The analysis of the fair value of the deliverables was based on the income approach, the Company’s negotiations with Endo and other factors, and was further based on management’s estimates and assumptions which included consideration of how a market participant would use the license, estimated market opportunity and market shares, and assumed royalty rates that would be paid for sales of products relying on the license. Also considered were entity specific assumptions regarding the results of clinical trials, the likelihood of FDA approval of the subject product and the likelihood of commercialization based in part on the Company’s prior agreements with the BEMA^® technology.

The Company further analyzed the milestone payments noted above in accordance with ASC 605-28 to determine if such milestones are substantive. This determination included an analysis of the Company’s performance to achieve each milestone, the enhancement of value of the delivered items, the timing of performance related to the milestone, and the reasonability of the milestone relative to all the deliverables and payment terms.

The term of the Endo Agreement shall last, on a country-by-country basis, until the later of: (i) 10 years from the date of the first commercial sale of BEMA^® Buprenorphine in a particular country or (ii) the date on which the last valid claim of the Company’s patents covering BEMA^® Buprenorphine in a particular country has expired or been invalidated. The Endo Agreement shall be subject to termination: (i) by Endo, at any time, upon a specific amount of prior written notice to the Company, (ii) by Endo and the Company upon their mutual written agreement, (iii) by either party upon a material default or breach of

the Endo Agreement and such default or breach is not cured within a specified timeframe, (iv) the voluntary or involuntary bankruptcy of either party or (v) by the Company if Endo does not meet certain diligence obligations outside of the United States.

On February 16, 2012, the Company announced that the U.S. Patent and Trademark Office (“USPTO”) issued a Notice of Allowance regarding the Company’s patent application (No. 13/184306), which patent will extend the exclusivity of the BEMA^® drug delivery technology for its BEMA^® Buprenorphine and BEMA^® Buprenorphine/Naloxone products from 2020 to 2027. In April 17, 2012, the Company announced that this patent was granted. As a result, pursuant to the Endo Agreement, the Company received a milestone payment from Endo in the amount of $15 million in May 2012. This milestone had been evaluated to be a substantive milestone under ASC 605-28, and therefore was recognized as revenue when the patent was granted.

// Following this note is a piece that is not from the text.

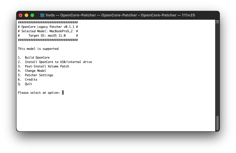
Task: Click the vertical scrollbar thumb
Action: coord(217,123)
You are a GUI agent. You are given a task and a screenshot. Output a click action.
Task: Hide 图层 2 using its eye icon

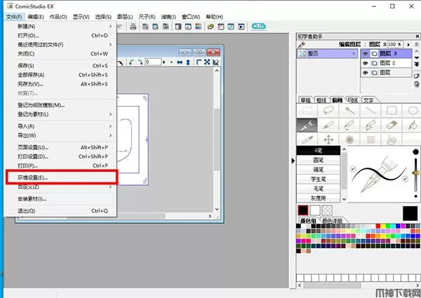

The remaining milestone payments will also be recognized as revenue when they are achieved, except that one milestone is contingently refundable for a period of time. Revenue related to that milestone will be recognized as refund provisions expire. Sales-based royalties will be recognized as they accrue under the terms of the Endo Agreement.


Unit of Accounting		Arrangement Consideration Allocated to Unit of Accounting

1. Transferred license		$30 million (upfront, non-refundable payment)

2. Approval of patent extension		$15 million (Milestone #1).

3. Research and development		$135 million (see breakdown of specific milestones and related consideration on Exhibit A to our correspondence of October 18, 2012).